PROMPT:
In the data beneath this task, how many lines contain "innen"? Answer with the number only.

- - -

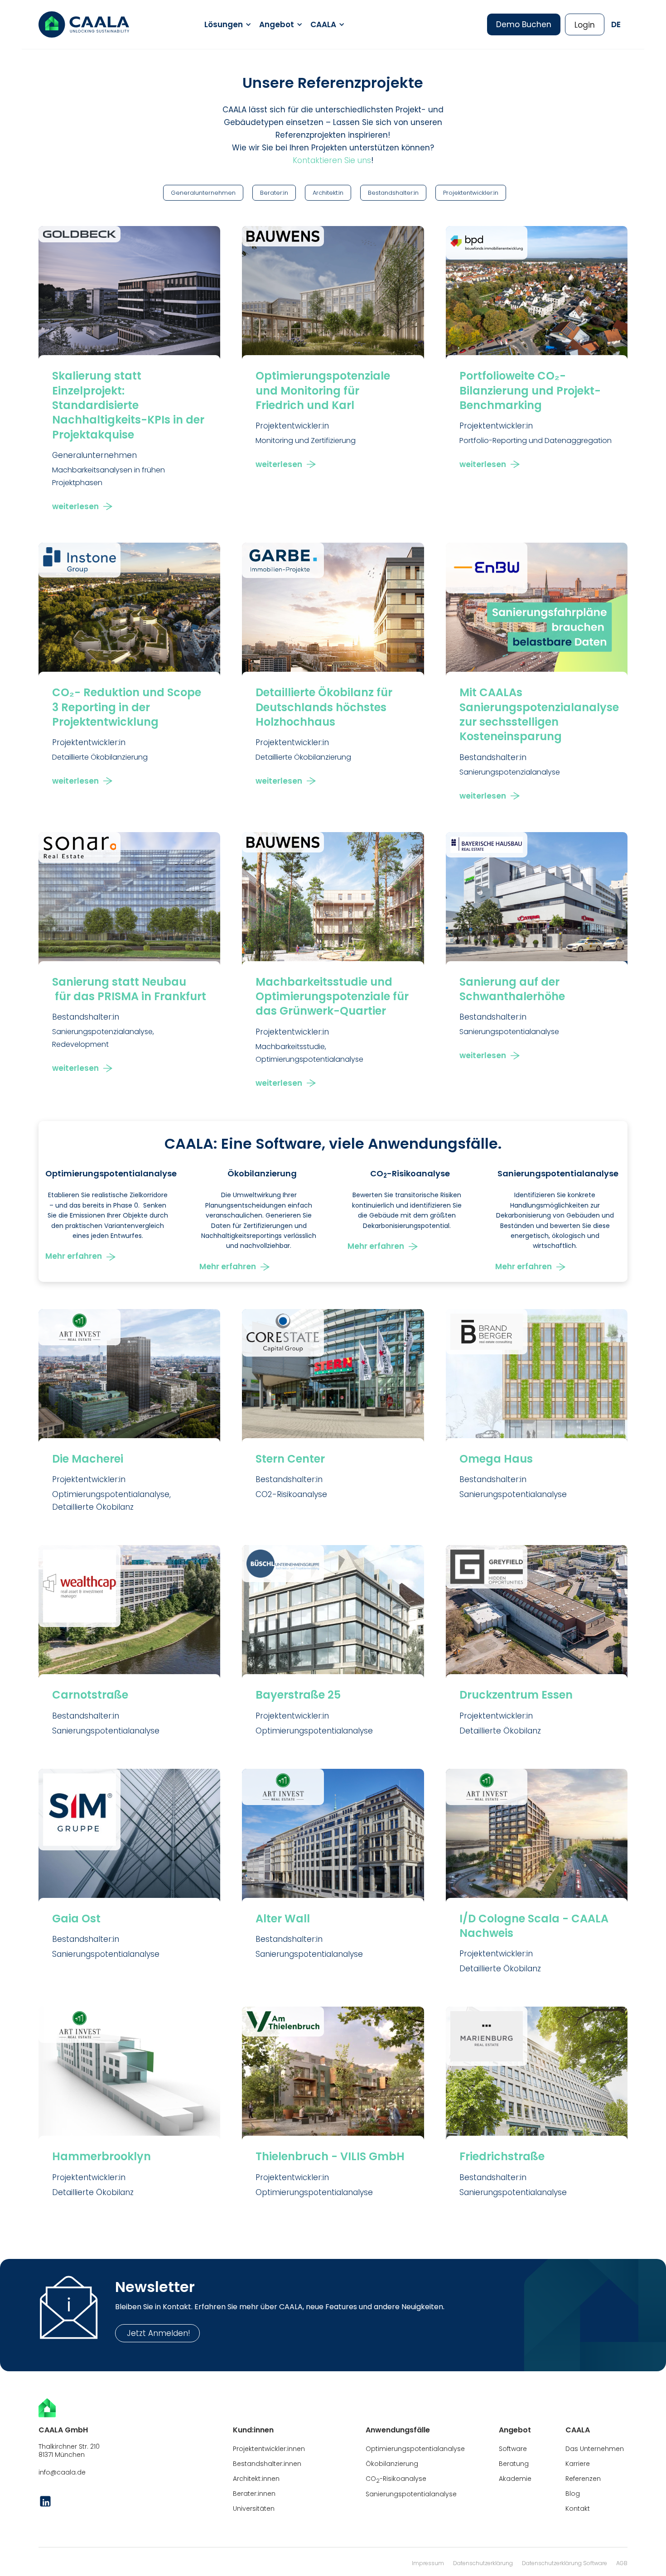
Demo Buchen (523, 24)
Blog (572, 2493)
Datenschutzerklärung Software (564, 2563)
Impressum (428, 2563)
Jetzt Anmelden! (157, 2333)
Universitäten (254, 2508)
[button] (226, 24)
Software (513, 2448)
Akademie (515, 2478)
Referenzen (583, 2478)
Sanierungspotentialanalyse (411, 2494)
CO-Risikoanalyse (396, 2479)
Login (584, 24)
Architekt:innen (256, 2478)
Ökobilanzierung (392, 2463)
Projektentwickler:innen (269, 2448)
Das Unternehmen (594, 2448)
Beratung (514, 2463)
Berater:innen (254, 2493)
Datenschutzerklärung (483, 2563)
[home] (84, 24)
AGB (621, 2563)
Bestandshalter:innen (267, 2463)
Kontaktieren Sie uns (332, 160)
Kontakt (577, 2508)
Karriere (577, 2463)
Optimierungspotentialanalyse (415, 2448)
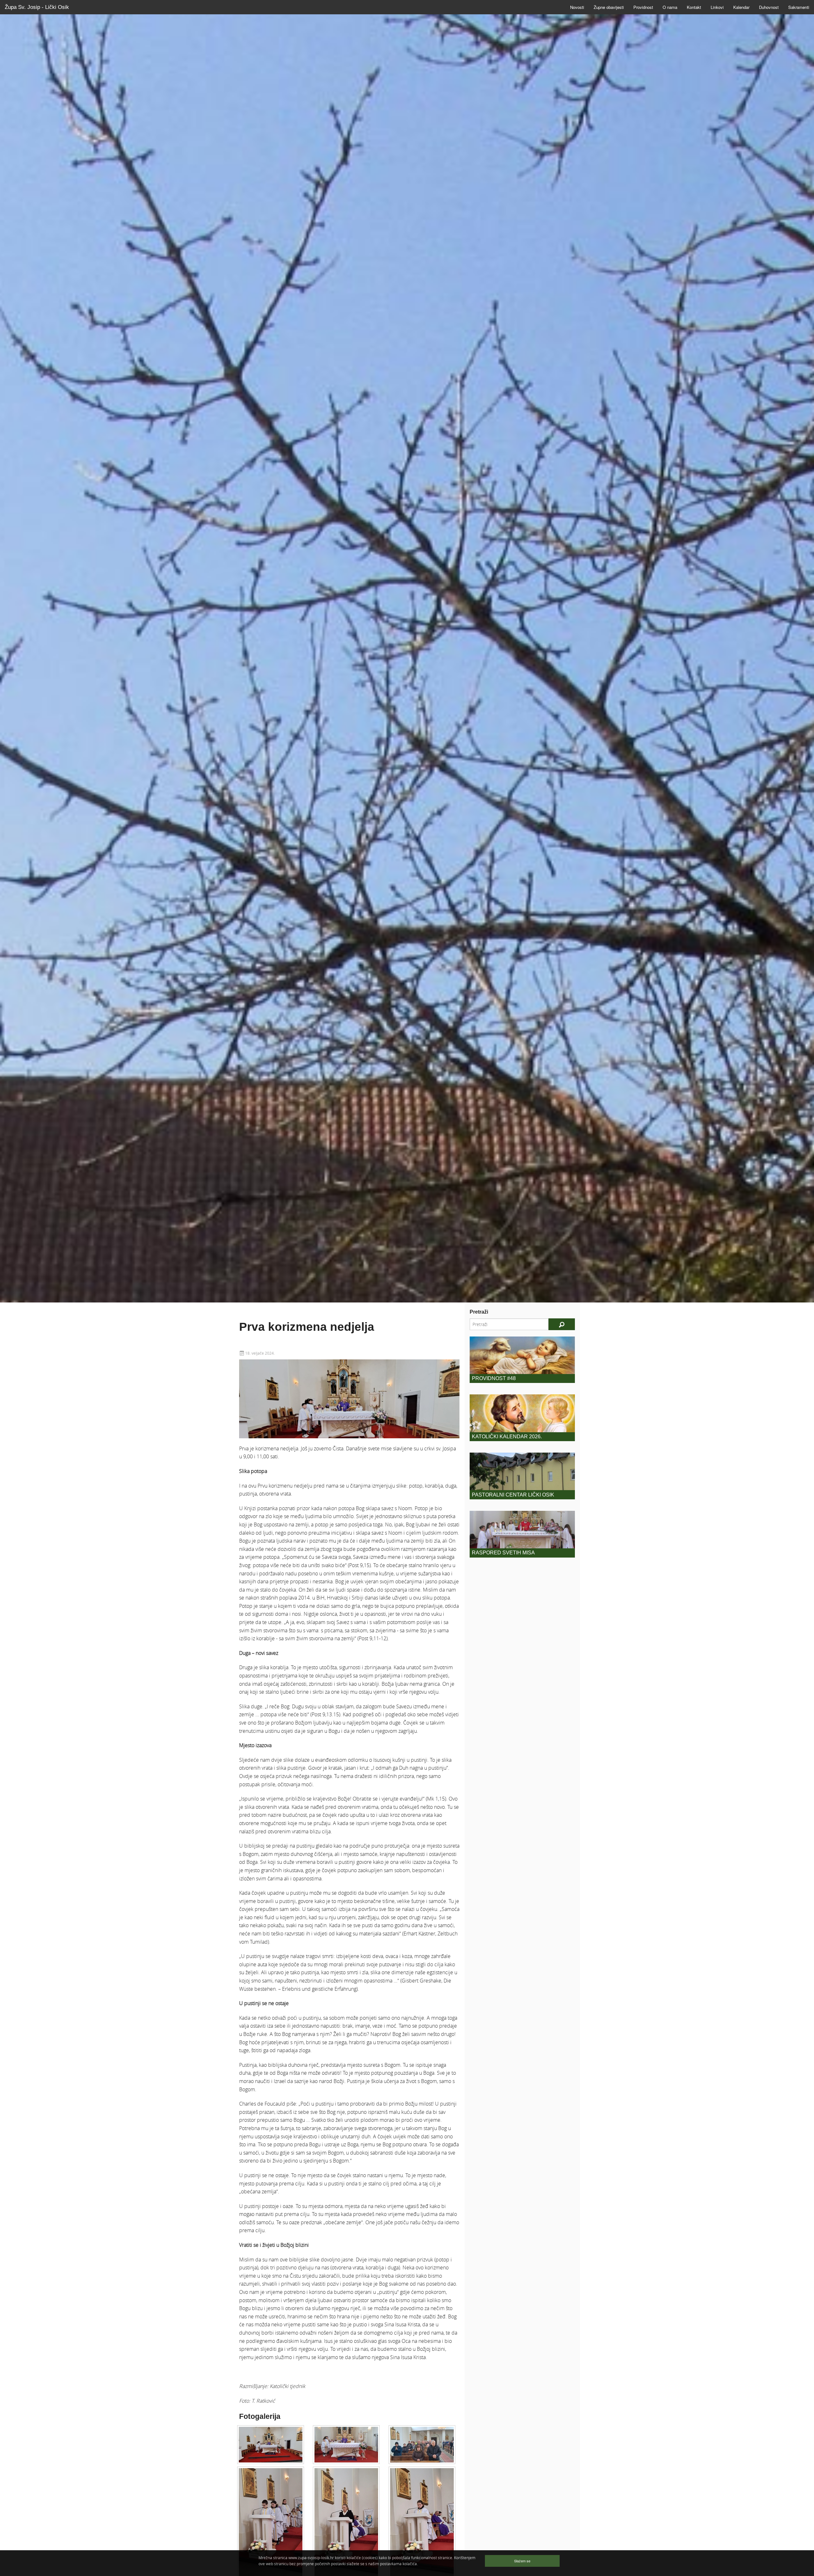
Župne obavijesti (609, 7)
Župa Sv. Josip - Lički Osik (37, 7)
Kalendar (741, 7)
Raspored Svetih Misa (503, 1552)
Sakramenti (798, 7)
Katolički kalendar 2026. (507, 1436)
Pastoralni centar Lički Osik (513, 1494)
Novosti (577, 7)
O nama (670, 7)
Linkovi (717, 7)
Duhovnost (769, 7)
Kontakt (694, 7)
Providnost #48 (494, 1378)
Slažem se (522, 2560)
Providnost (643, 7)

- - -

YOUR RESPONSE:
4